(765b) Atomically-Dispersed Pd/ZnO for Selective Non-Aerobic Ethanol Dehydrogenation Reaction

Ouyang, M., Tufts University
Flytzani-Stephanopoulos, M., Tufts University
Cao, S., Tufts University
Li, M., Tufts University
Ethanol dehydrogenation (EDH) is an important first step in selective steam reforming reactions over certain catalysts, but more importantly, it produces valuable chemicals, acetaldehyde and hydrogen. Acetaldehyde is a platform molecule in the synthesis of industrial chemicals and H2 can be integrated directly with polymer electrolyte fuel cells (PEMFC). Typically, it is conducted under aerobic conditions producing water instead of hydrogen because of catalyst stability issues. Here we consider the non-aerobic EDH reaction. EDH may be accompanied by ethanol decomposition, producing CO in the product. As even a trace amount of CO poisons the PEMFC anode, the development of highly selective EDH catalysts is crucial.

Copper- based catalysts have been widely studied for ethanol dehydrogenation and ethanol steam reforming due to their high selectivity and relatively low cost.

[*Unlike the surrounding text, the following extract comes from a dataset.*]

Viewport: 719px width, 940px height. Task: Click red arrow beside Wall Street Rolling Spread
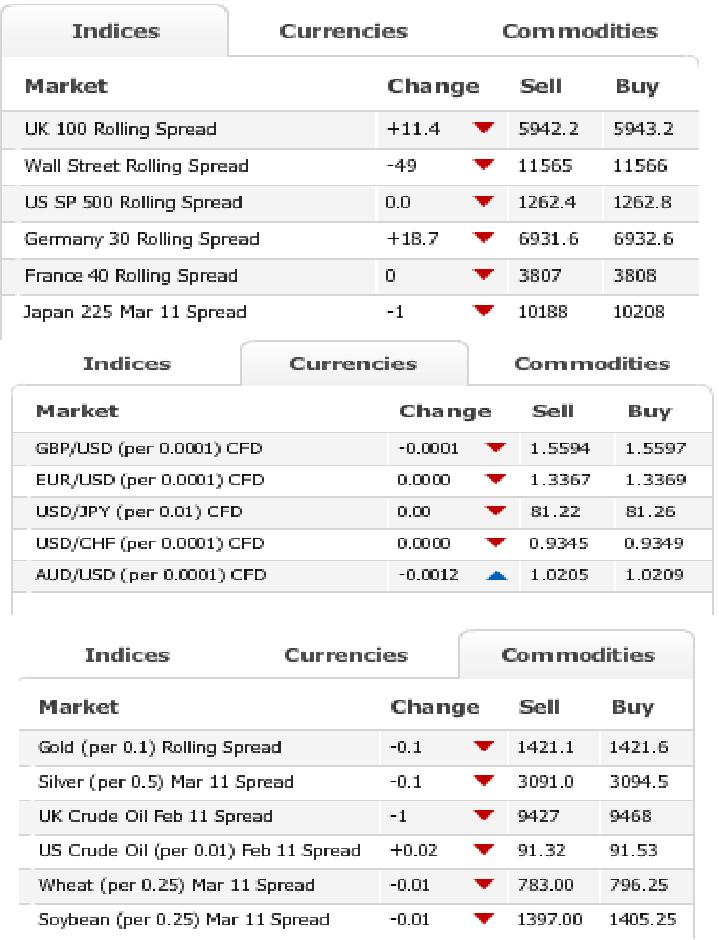[x=485, y=165]
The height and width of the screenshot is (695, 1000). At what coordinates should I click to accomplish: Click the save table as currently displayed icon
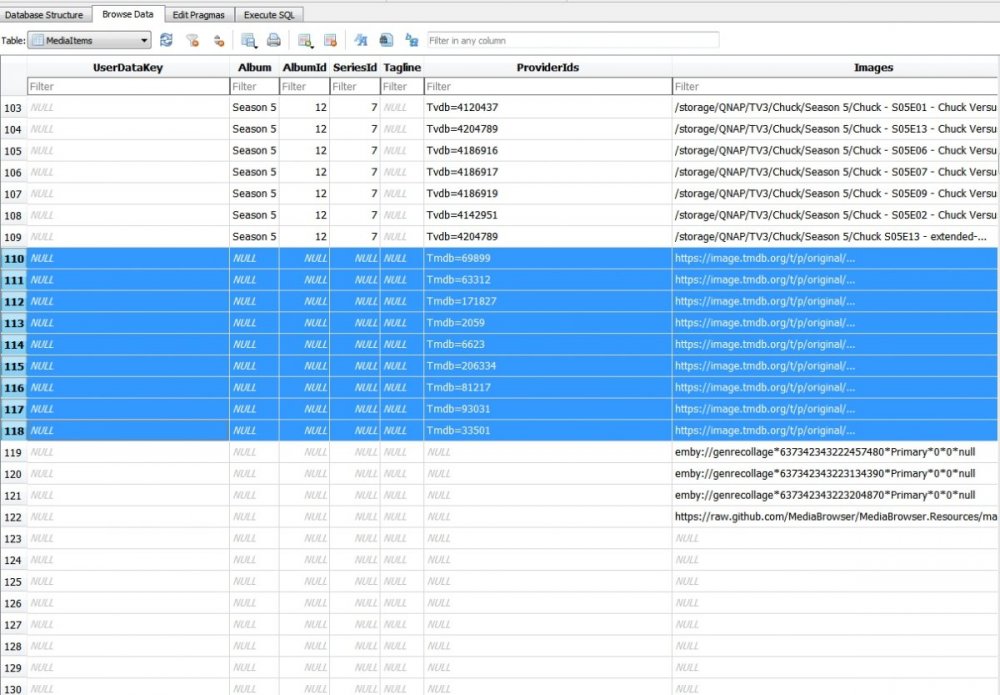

Nevertheless, the reaction usually takes place above 200 oC, which leads to sintering and deactivation of the copper catalysts. On the other hand, Pd-based catalysts are considered as potential alternatives to copper because of their good long-term stability and resistance to sintering [1]. However, unlike copper, monometallic Pd catalysts bind strongly with carbonyl groups in the form of η2(C, O)-adsorption, resulting in C-C bond breaking so that CO is primarily formed [2]. It has been demonstrated that by introducing another element (Zn, Ga, In) and alloying it with Pd at high temperature (usually 400oC), the selectivity of Pd for steam reforming of methanol and the dehydrogenation reaction can be dramatically improved [3, 4]. However, a mechanistic understanding of the unique Pd alloying behavior resulting from site isolation of Pd atoms or specific electronic structure due to the neighboring atoms is still lacking. This is true both for the more widely studied methanol as well as for ethanol dehydrogenation reactions.

In the work reported here, we have found that for EDH with high selectivity to acetaldehyde and H2 isolated Pd sites on solid supports are the catalytically active sites. Atomically dispersed Pd/ZnO is prepared by incipient wetness impregnation, where highly stepped and defective ZnO nanoparticles are synthesized by a solvothermal method to accommodate and stabilize the Pd atoms. Based on catalyst characterization by XPS, CO-DRIFTS, EXAFS and STEM, we have found that Pd is isolated and positively charged, directly binding with oxygen to form Pdδ+-O species. This atomically dispersed Pd/ZnO is selective to the formation of acetaldehyde and H2 below 165oC, while metallic Pd decomposes ethanol to form CO as the main by-product. A different oxide support, Fe2O3, was also used to anchor Pd atomically. Both Pd/ZnO and Pd/Fe2O3 catalysts show the same apparent activation energy in EDH reaction, suggesting the same active sites in the reaction with no support effect. Our work shows that the geometric structure of Pd matters in the reaction, and isolated Pd sites, unlike the contiguous Pd metal sites catalyze the selective ethanol dehydrogenation to acetaldehyde and H2. In situ Ethanol-DRIFTS and kinetic isotopic effect studies were conducted to provide a better understanding of the reaction mechanism.